A year ago, said Mr. B., the Senate tried President Jackson; now the Senate itself is on trial nominally before itself; but in reality before America, Europe, and posterity. We shall give our voices in our own case; we shall vote for or against this motion; and the entry upon the record will be according to the majority of voices. But that is not the end, but the beginning of our trial. We shall be judged by others; by the public, by the present age, and by all posterity! The proceedings of this case, and of this day, will not be limited to the present age; they will go down to posterity, and to the latest ages. President Jackson is not a character to be forgotten in history. His name is not to be confined to the dry catalogue and official nomenclature of mere American Presidents. Like the great Romans who attained the consulship, not by the paltry arts of electioneering, but through a series of illustrious deeds, his name will live, not for the offices he filled, but for the deeds which he performed. He is the first President that has ever received the condemnation of the Senate for the violation of the laws and the constitution, the first whose name is borne upon the journals of the American Senate for the violation of that constitution which he is sworn to observe, and of those laws which he is bound to see faithfully executed. Such a condemnation cannot escape the observation of history. It will be read, considered, judged! when the men of this day, and the passions of this hour, shall have passed to eternal repose.

Before he proceeded to the exposition of the case which he intended to make, he wished to avail himself of an argument which had been conclusive elsewhere, and which he trusted could not be without effect in this Senate. It was the argument of public opinion. In the case of the Middlesex election, it had been decisive with the British House of Commons; in the Massachusetts case, it had been decisive with the Senate of that State. In both these cases many gentlemen yielded their private opinions to public sentiment; and public sentiment having been well pronounced in the case now before the Senate, he had a right to look for the same deferential respect for it here which had been shown elsewhere.

Mr. B. then took up a volume of British parliamentary history for the year 1782, the 22d volume, and read various passages from pages 1407, 1408, 1410, 1411, to show the stress which had been laid on the argument of public opinion in favor of expunging the Middlesex resolutions; and the deference which was paid to it by the House, and by members who had, until then, opposed the motion to expunge. He read first from Mr. Wilkes' opening speech, on renewing his annual motion for the fourteenth time, as follows:

"If the people of England, sir, have at any time explicitly and fully declared an opinion respecting a momentous constitutional question, it has been in regard to the Middlesex election in 1768." * * * * "Their voice was never heard in a more clear and distinct manner than on this point of the first magnitude for all the electors of the kingdom, and I trust will now be heard favorably."

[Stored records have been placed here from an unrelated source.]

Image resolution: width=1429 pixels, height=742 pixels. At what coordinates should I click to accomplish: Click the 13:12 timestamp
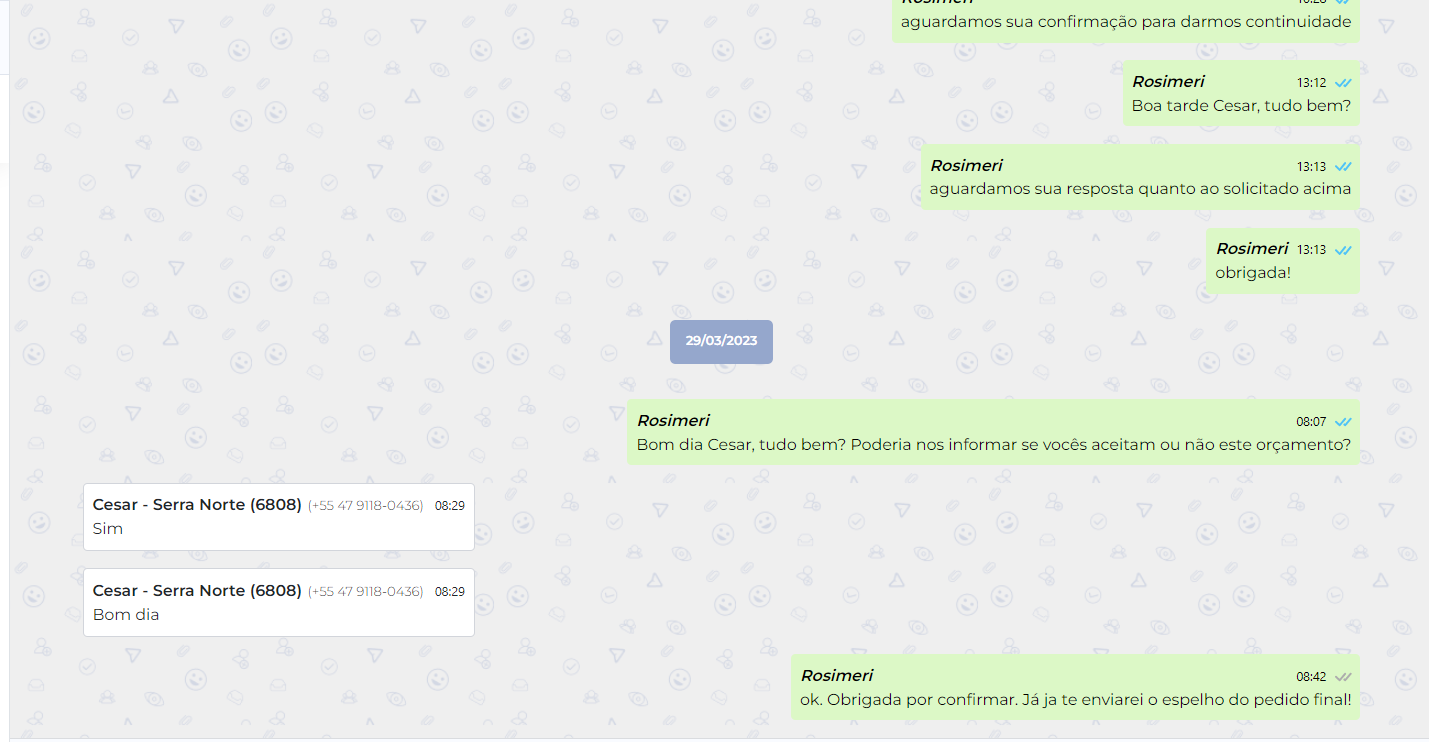click(x=1311, y=83)
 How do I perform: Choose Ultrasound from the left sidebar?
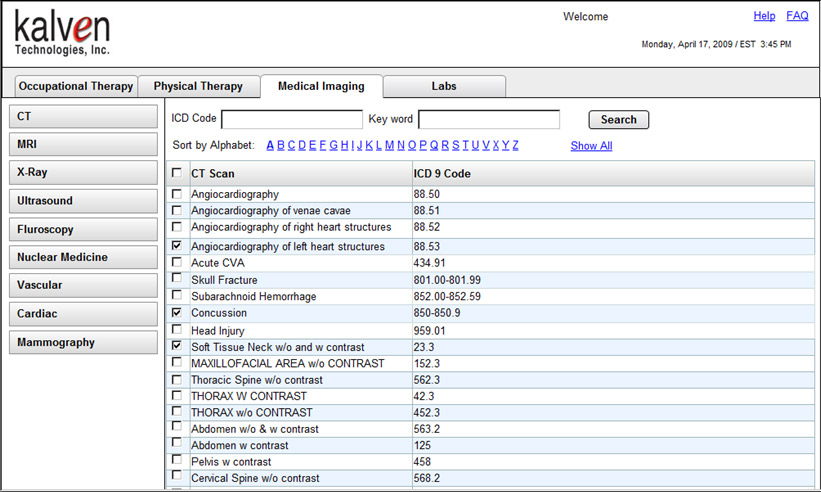pos(83,201)
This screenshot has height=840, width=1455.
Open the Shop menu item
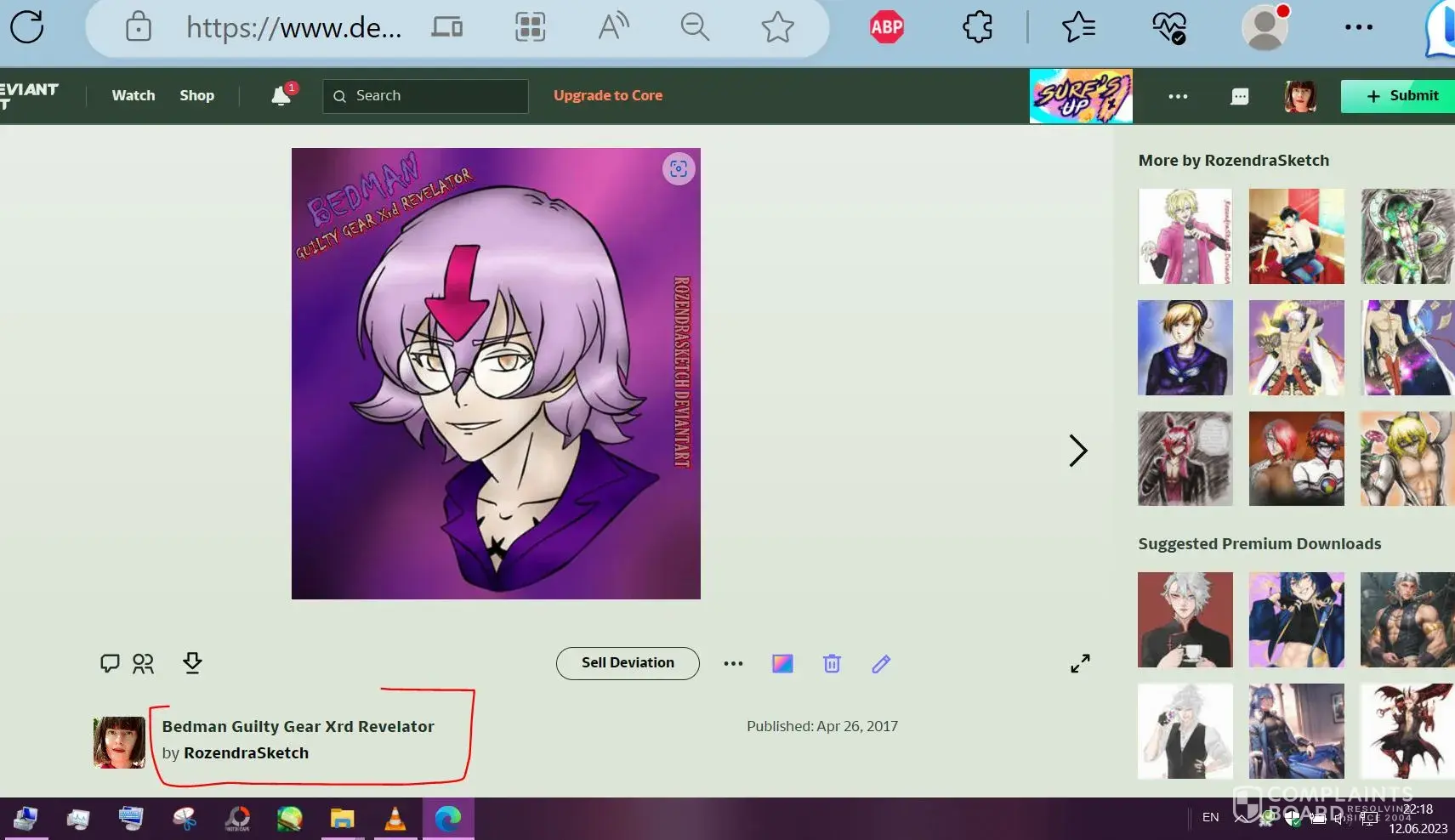196,96

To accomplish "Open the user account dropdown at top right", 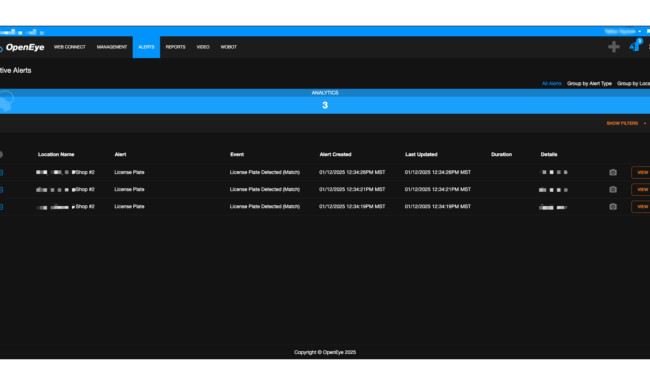I will (x=623, y=31).
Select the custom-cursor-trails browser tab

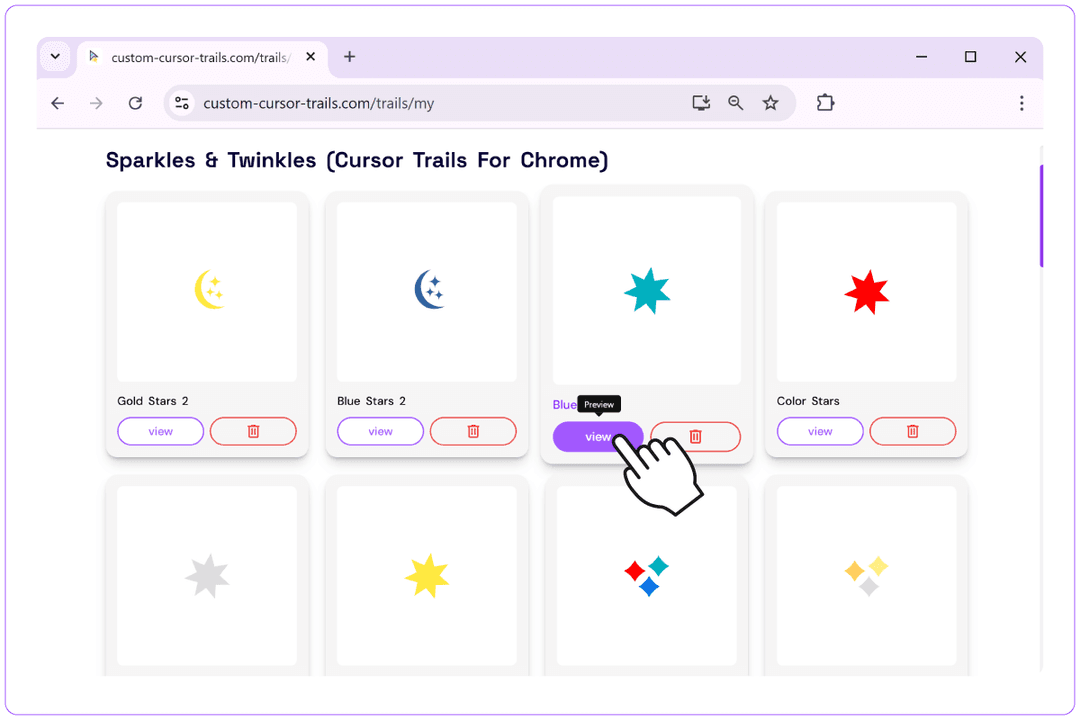pyautogui.click(x=195, y=57)
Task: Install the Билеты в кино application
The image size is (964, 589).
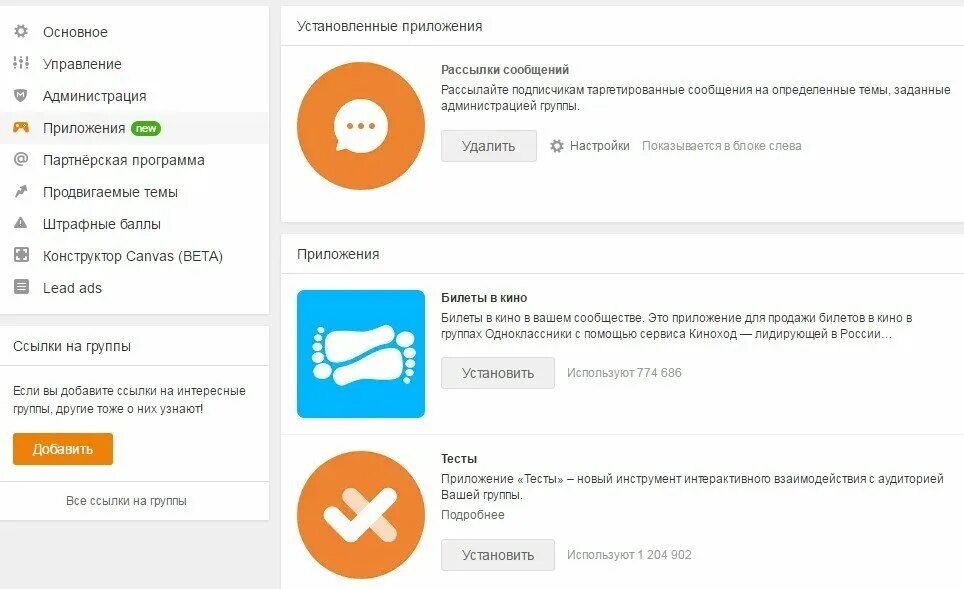Action: [x=497, y=373]
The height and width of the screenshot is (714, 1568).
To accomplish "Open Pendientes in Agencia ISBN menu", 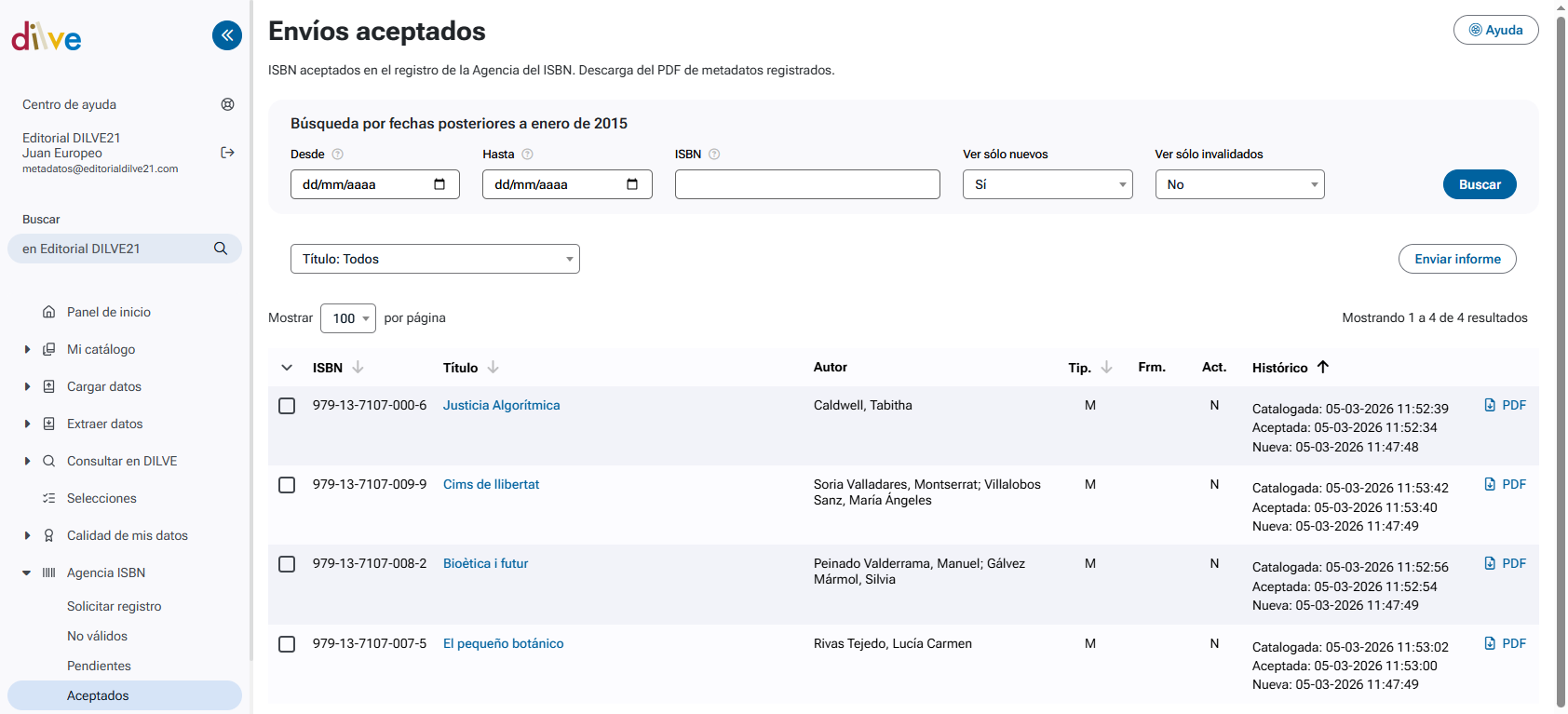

He then read from Mr. Fox's speech. Mr. Fox had heretofore opposed the expunging resolution, but now yielded to it in obedience to the voice of the people.

"He (Mr. Fox) had turned the question often in his mind, he was still of opinion that the resolution which gentlemen wanted to expunge was founded on proper principles." * * * * "Though he opposed the motion, he felt very little anxiety for the event of the question; for when he found the voice of the people was against the privilege, as he believed was the case at present, he would not preserve the privilege." * * * * "The people had associated, they had declared their sentiments to Parliament, and had taught Parliament to listen to the voice of their constituents."